Some scenes were shot on location in the U.S. However, the two lead actors were filmed in France. It was Melville's first feature film shot in color and Franscope.

== Cast ==
- Jean-Paul Belmondo: Michel Maudet
- Charles Vanel: Dieudonné Ferchaux
- Michèle Mercier: Lou, the dancer
- Ewa Swann (credited as Malvina Silberberg: Lina, the Parisian
- Stefania Sandrelli: Angie, the hitchhiker
- Andrex: M. Andréi
- André Certes: Émile Ferchaux

==Release==
Magnet of Doom was released in France in 1963. It was also shown at the inaugural New York Film Festival in Philharmonic Hall.

The film was released as An Honorable Young Man on DVD by Video Dimensions.

==Reception==
The film was well received in France. It cemented Melville's status in the pantheon of French auteurs. Cahiers du Cinéma praised the superficiality of Melville's film, relying on appearances to say what it wants. The reviewer compared Melville's eye to Claude Monet, concluding "[Melville] knows how to detect the essential...he is a terribly demanding spectator".

John Simon of The New Leader saw Magnet of Doom at the New York Film Festival.
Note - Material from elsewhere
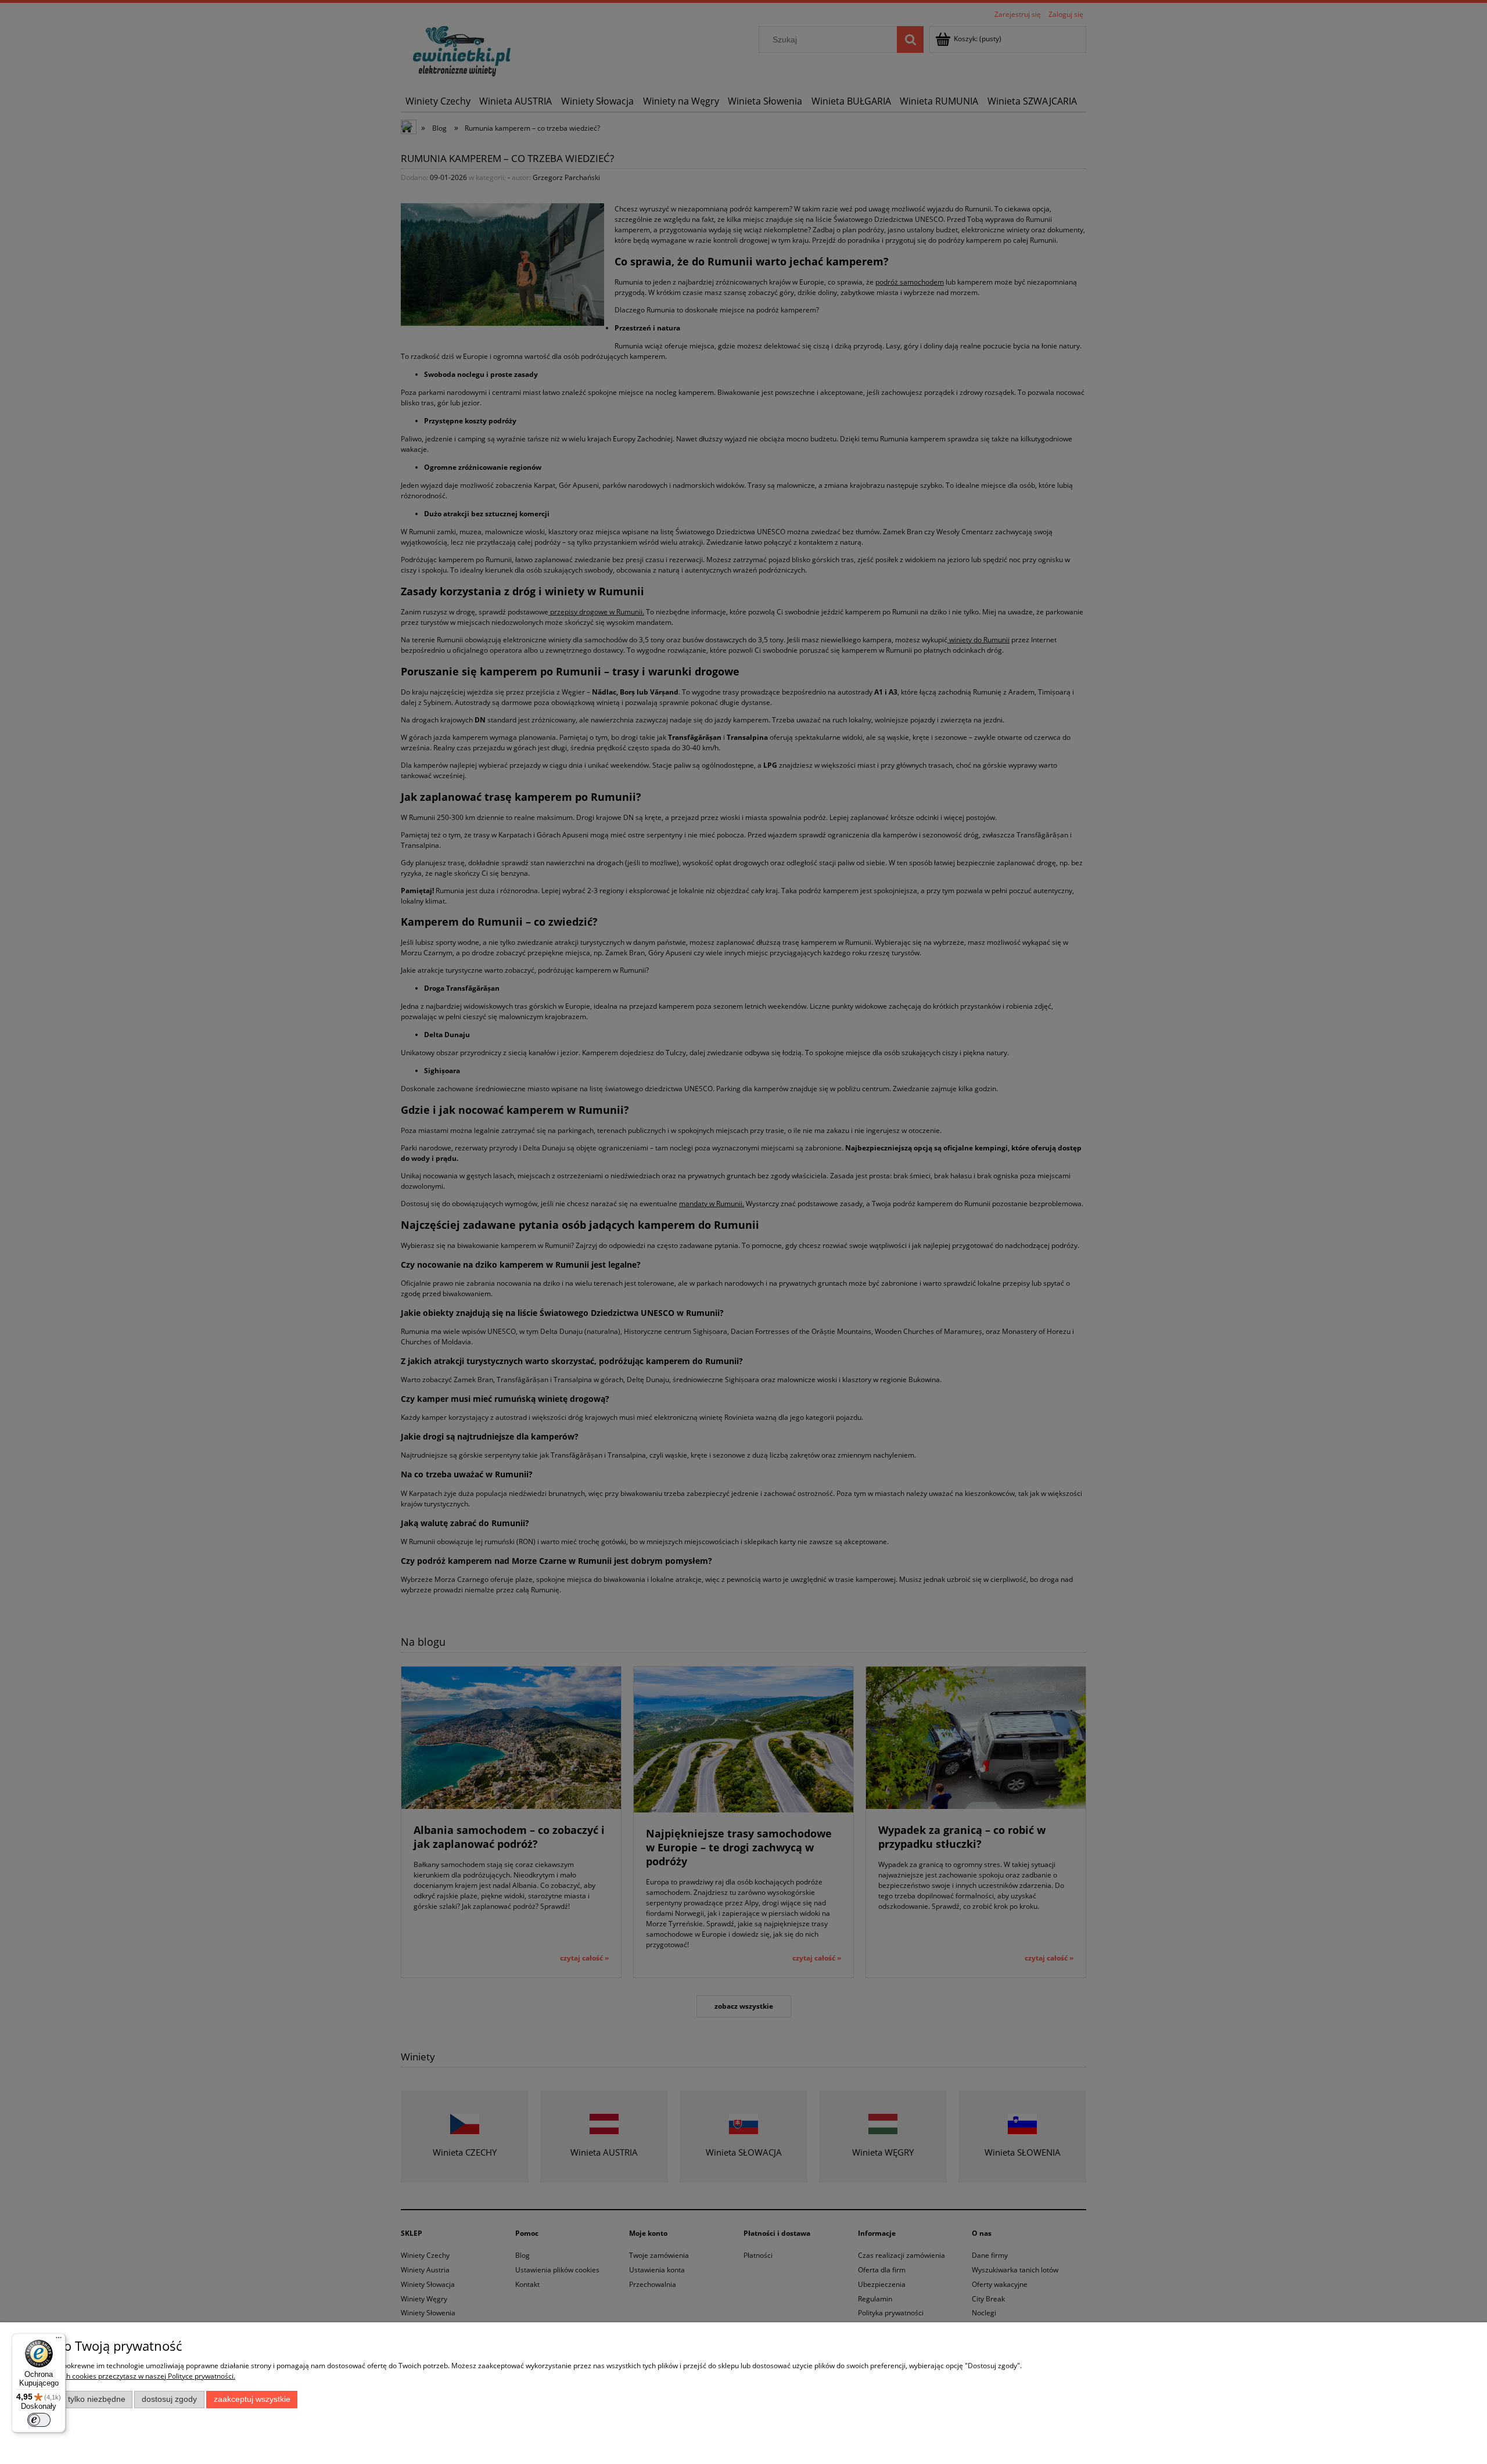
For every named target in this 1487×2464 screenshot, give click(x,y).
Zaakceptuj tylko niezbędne (75, 2399)
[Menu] (59, 2340)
He dismissed the film as 'more than usually trashy Simenon turned into a would-be thriller, with Belmondo perpetuating his irresistible, smilingly evil, stereotyped self'. Melville's depiction of America was seen as anachronistic. The relationship between Maudet and Ferchaux has been described as homoerotic, a common trait of Melville's films. Magnet of Doom has been described as a "mood piece" where "Very little actually happens in the film, other than the ambience: seedy, squalid, aimless, listless, stirred by Michel’s discontent, boredom and sexual longing."

When Bertrand Tavernier disparaged the film to Melville, the director responded, "It's my best movie". He once remarked that it was his most personal film and that it could serve as his will if he were to disappear. At the Institut des hautes études cinématographiques in 1964, Melville lectured about the importance of set design and art direction using scenes from the film as demonstrations.

The pilgrimage to Frank Sinatra's birthplace and the "hypnotic car rides" in the film are seen as the most emblematic of Melville's "mystical Americanophilia".